Top think tank says big bucks for graduates may be about to end
The graduate pay premium could come tumbling down over the next few decades, according to the Institute for Fiscal Studies (IFS), with companies unable to carry on offering bumper pay packets for swathes of degree-holders.
Recent graduates earn more than £12 an hour on average, while the typical employee in the same age group with only GCSEs or A-Levels takes home an average of just over £9 an hour, the IFS found.
This pay premium, the difference between earnings for the two groups, has held “remarkably” stable for cohorts going back to the 1950s.
However, the IFS thinks employers have already shifted their business models as much as possible to incorporate the swelling ranks of graduates, and warned “future increases in graduate numbers could reduce the graduate wage premium.”

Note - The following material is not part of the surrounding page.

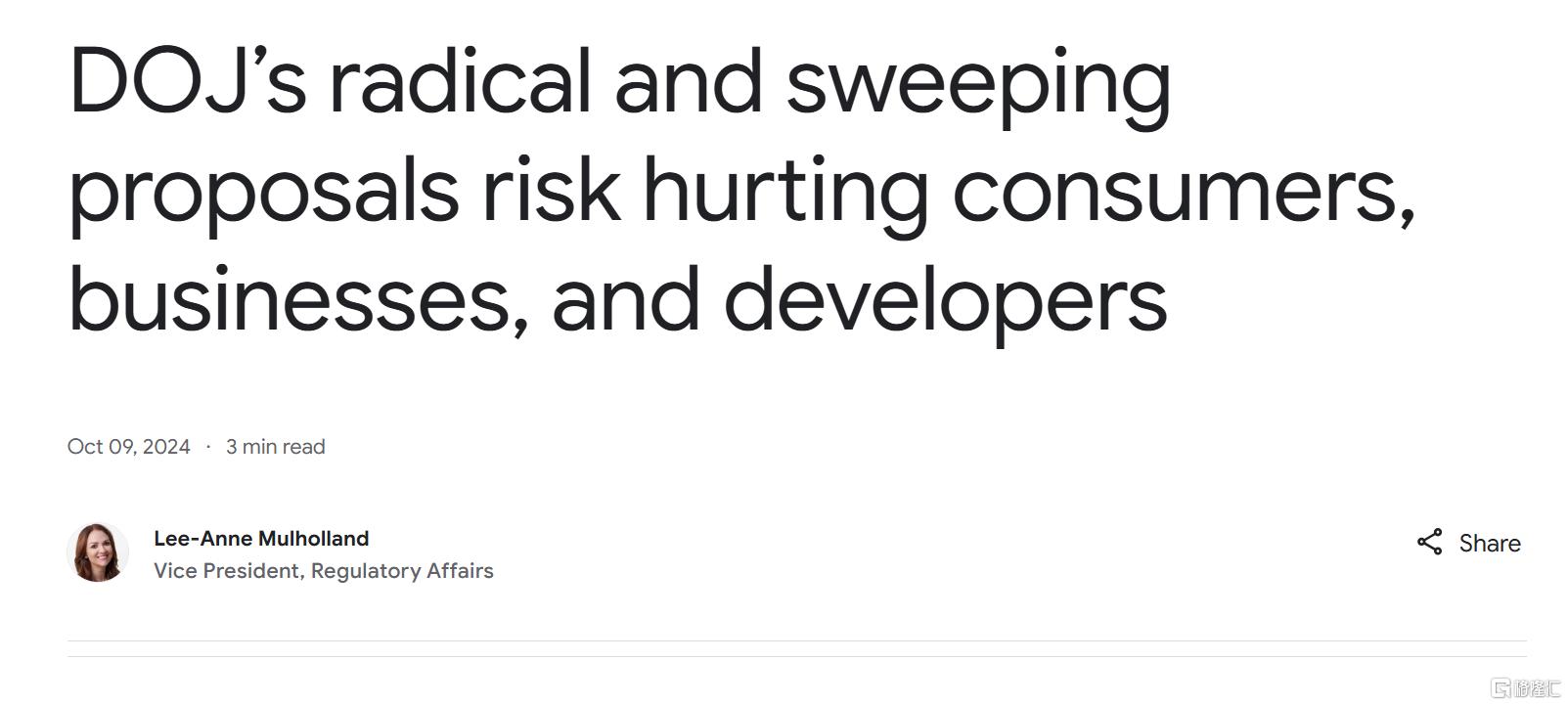Click the 3 min read label

click(x=275, y=447)
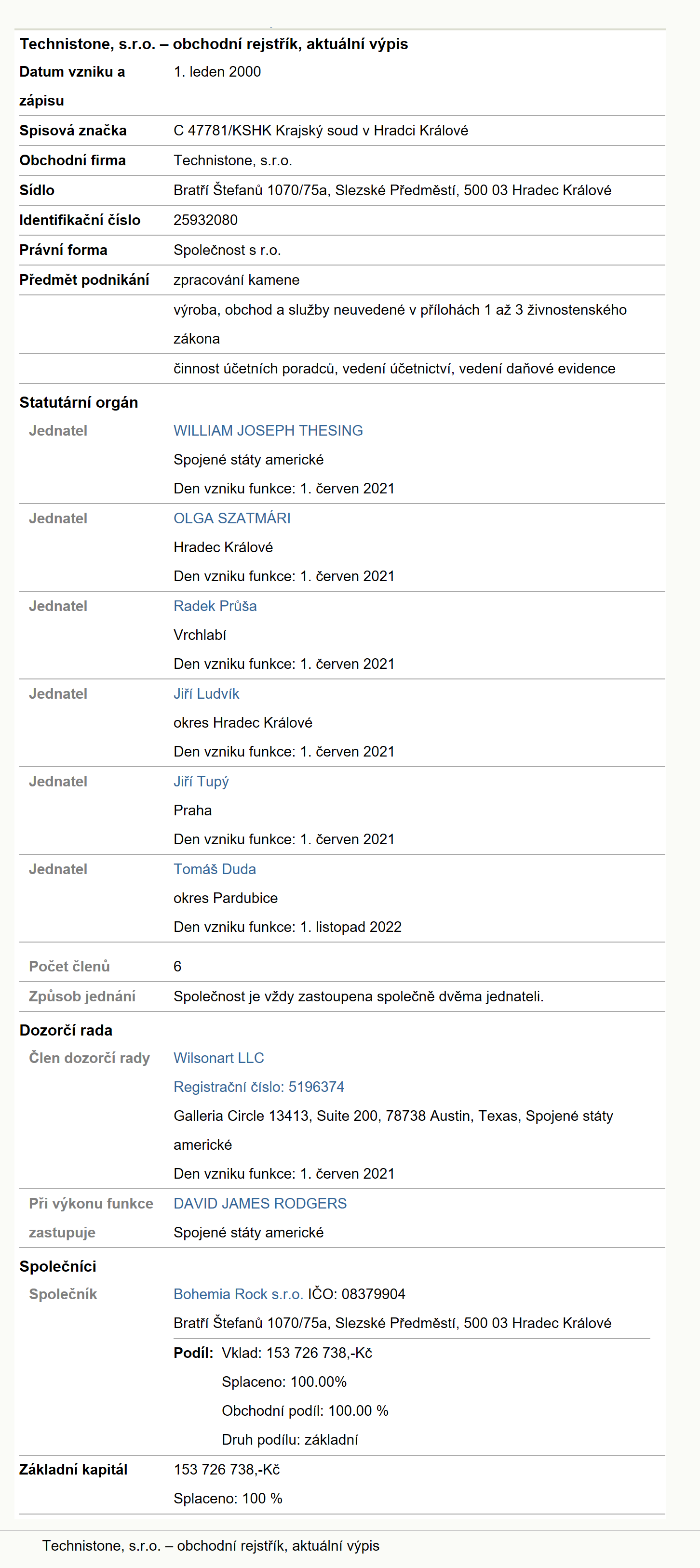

Studying graduate salaries back to the 1950s, the IFS said: “The main reason for the lack of a decline in the graduate wage premium has been because firms have used the increased supply of highly-educated workers to switch to a different, less hierarchical and more decentralised management structure.
“This has had the effect of creating more graduate jobs and left the graduate wage premium unchanged.”
As the proportion of graduates has more than tripled over the last two decades to stand at 41 per cent, the IFS added: “This process cannot go on forever, and there are now signs that it might be reaching a natural end, with some falls in the wages of graduates in the private sector relative to schoolleavers in the most recent years.”
The report will make gloomy reading for students collecting their A-Level results up and down the country today, as a separate study from the Chartered Institute of Securities and Investments (CISI) found 89 per cent of people already working in financial services believed students were paying too much for their university courses.